Wednesday, April 11, 2007

 

Let Go of My Lego

PsychoPhil posted about the anti-Lego teachers in Seattle. PsychoPhil doesn't hide his feelings about the issue.
You know, this whole thing is so idiotic I’m almost left speechless. Almost.
I was going to rip on a few more things in this article, but I just can’t stand it. I want to close the browser window its in and be done with it.
Unfortunately, neither PsychoPhil or I can adequately describe the utter stupidity and insanity of the teachers who couldn't stand Lego City.

The Anchoress posted on this in early March. But, PsychoPhil found an article where two of the teachers attempt to explain Why We Banned Legos." Keep in mind that schizophrenics of all shapes and sizes can "rationally" explain all their delusions. When working in mental health, I listened to schizophrenics provide details descriptions of how I could read their minds, radio waves affecting them and all the other usual stuff. Just because a couple of teachers sound "sane" doesn't mean they are.

The article begins:
Carl and Oliver,* both 8-year-olds in our after-school program, huddled over piles of Legos. They carefully assembled them to add to a sprawling collection of Lego houses, grocery stores, fish-and-chips stands, fire stations, and coffee shops.
A couple of paragraphs later:
Children dug through hefty-sized bins of Legos, sought "cool pieces," and bartered and exchanged until they established a collection of homes, shops, public facilities, and community meeting places. We carefully protected Legotown from errant balls and jump ropes, and watched it grow day by day.

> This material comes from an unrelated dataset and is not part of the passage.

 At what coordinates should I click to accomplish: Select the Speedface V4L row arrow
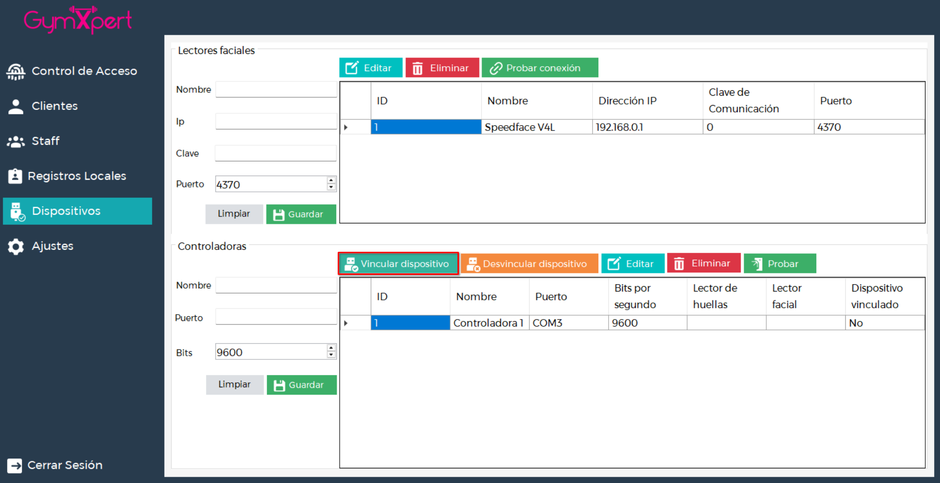[346, 127]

After nearly two months of observing the children's Legotown construction, we decided to ban the Legos.
The teachers observe and document the important social, planning, and creative skills the children develop through spontaneous play involving Legos. The children understand well enough the various ingredients needed to make a community. What the children are doing and learning are skills and knowledge that only a few "toys" allow.

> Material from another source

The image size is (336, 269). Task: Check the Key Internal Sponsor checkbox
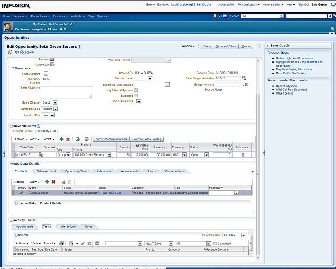pos(136,90)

Legos, building blocks, Erector sets, Tinker Toys and such fertilize the creativity of children in ways that few other things can. They can experiment with design, learn basic engineering and construction principles. When using Legos in interactive play as the children described above, they also learn and develop a broad spectrum of social skills, negotiating, give and take, cooperative goal setting, perseverance (spending two months to build a Lego town shows a great deal of perseverance on the part of 8 year olds). All these are skills that their "upper-middle class" parents most likely used to become upper-middle class.

But the all seeing, all knowing, autocratic teachers decided this was all bad.
Then, tragedy struck Legotown and we saw an opportunity to take strong action.

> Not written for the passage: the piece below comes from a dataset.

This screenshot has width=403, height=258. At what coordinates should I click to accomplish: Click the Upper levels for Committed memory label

Hilltop is housed in a church, and over a long weekend, some children in the congregation who were playing in our space accidentally demolished Legotown.
We met as a teaching staff later that day. We saw the decimation of Lego-town as an opportunity to launch a critical evaluation of Legotown and the inequities of private ownership and hierarchical authority on which it was founded. Our intention was to promote a contrasting set of values: collectivity, collaboration, resource-sharing, and full democratic participation.
"Full democratic participation?" Looks more like a dictatorial decision by the teachers. I fully recognize and believe that teachers should have the ultimate say so in their classrooms within reason. Let's just call it what it is, and it's not democratic participation.

The "inequities of private ownership and hierarchical authority"? This school, Hilltop in Seattle, is a very expensive PRIVATE school. Three months tuition can cost as much as an entire year at the parochial high school my oldest son attends. Plus, the teachers have no problem exercising their hierarchical authority.

Later, the teachers talk of a field trip in which they discuss such metaphysical questions as, "Does a farmer own her produce? Or does the consumer own it?" According to the quotes provided, the kids have this one figured out. I would certainly hope so. This seems a rather inane, simple question even for 8 year olds.

Later, the kids were allowed to return to "playing" with Legos but with the teachers rules: "Create teams of two or three people, decide as a team on some element of Pike Place Market that you'll build, and then start constructing." So the death of creativity and spontaneity begins.

When I was growing up we could play for hours on end with building blocks, Tinker Toys, etc. (I never had any Legos. Sniff, sniff.) We played football, baseball, basketball, tag, Kick the Can, etc without adult supervision. Now, it seems that adults feel the need to control every aspect of children's lives. But, many of the most important social and interpersonal skills are best learned through spontaneous activities and play. Adults are only needed to observe for a distance to prevent the minor possibilities of injuries or violence.

Too many adults have too many control issues.